By the middle of the 1930s, Libby's had about 9,000 employees only in the Chicago area. Its annual sales surpassed $100 million during the 1940s. Before and after World War II, Libby's had canning operations outside the United States in Belgium and France, at Leer in northern Germany, and in the United Kingdom.

Libby, McNeill & Libby was acquired by Nestlé in 1970. In the 1970s, "Libbyland"-branded frozen dinners were marketed towards children, using a mascot called "Libby the Kid".

Nestlé introduced Juicy Juice in 1977, and it was branded under Libby's name. In 2006, Nestlé began to market Juicy Juice. In 2014, the Juicy Juice brand and business was sold by Nestlé to Harvest Hill Beverage Company, a portfolio company of Brynwood Partners.

In 1982, Libby's canned vegetable business was acquired by S. S. Pierce Company (now Seneca Foods) and its canned fruits business was acquired by California Canners and Growers (Cal Can). In 1984, Cal Can merged with Tri-Valley Growers. In 2000, Tri-Valley Growers went bankrupt and the bulk of its operations, including the rights to the Libby's canned fruit business, was acquired by Signature Fruit LLC in 2001. In 2006, Seneca Foods acquired Signature Fruit.

Niagara Trading Company (now NTC Marketing, Inc.) acquired a long-term license for the Libby's name for canned pineapple and juices in 1983.

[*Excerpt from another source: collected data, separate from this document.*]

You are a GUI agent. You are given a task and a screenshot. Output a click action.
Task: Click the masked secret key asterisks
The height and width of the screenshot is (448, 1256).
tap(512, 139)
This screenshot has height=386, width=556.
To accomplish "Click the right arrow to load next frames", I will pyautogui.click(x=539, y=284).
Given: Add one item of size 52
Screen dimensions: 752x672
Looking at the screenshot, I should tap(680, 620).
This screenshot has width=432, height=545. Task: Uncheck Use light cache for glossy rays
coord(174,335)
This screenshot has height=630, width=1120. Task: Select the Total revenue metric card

In 1998, Libby's canned meat business was sold by Nestlé to International Home Foods. In 2000, International Home Foods was acquired by ConAgra.

In 2006, Nestlé sold the Libby's trademark to a Swiss entity that became known as "Libby Brand Holding".

In November 2009, Libby's announced that because of poor weather on its Illinois pumpkin farms and a depleted back stock, a canned pumpkin shortage was likely as Thanksgiving approached. Libby's accounts for the vast majority of canned pumpkin production in the United States, and the shortfall prompted Libby's to establish farms in multiple states as a hedge against another mass shortage like the one that happened in 2009.

In 2010, Walton & Post, Inc. acquired a long-term license for the Libby's trademark for several items, including nectars, creamers, and prepared meals.

In 2015, Peaty Mills plc. acquired the Libby's trademark license for preserved foods in the UK, Ireland and Portugal with the exceptions of corned beef, pumpkin and fruit juices. The trademark license for fruit juice in the UK is held by Refresco.

Libby's trademark in Canary Islands, Spain and Portugal is licensed to Establecimientos Industriales Archipiélago S.A.

== Advertising ==

Isolated wordmark used since 1994

In the 1970s, Libby's had a successful television advertising campaign featuring their jingle, "When it says Libby's Libby's Libby's on the label, label, label, you will like it, like it, like it, on your table, table, table."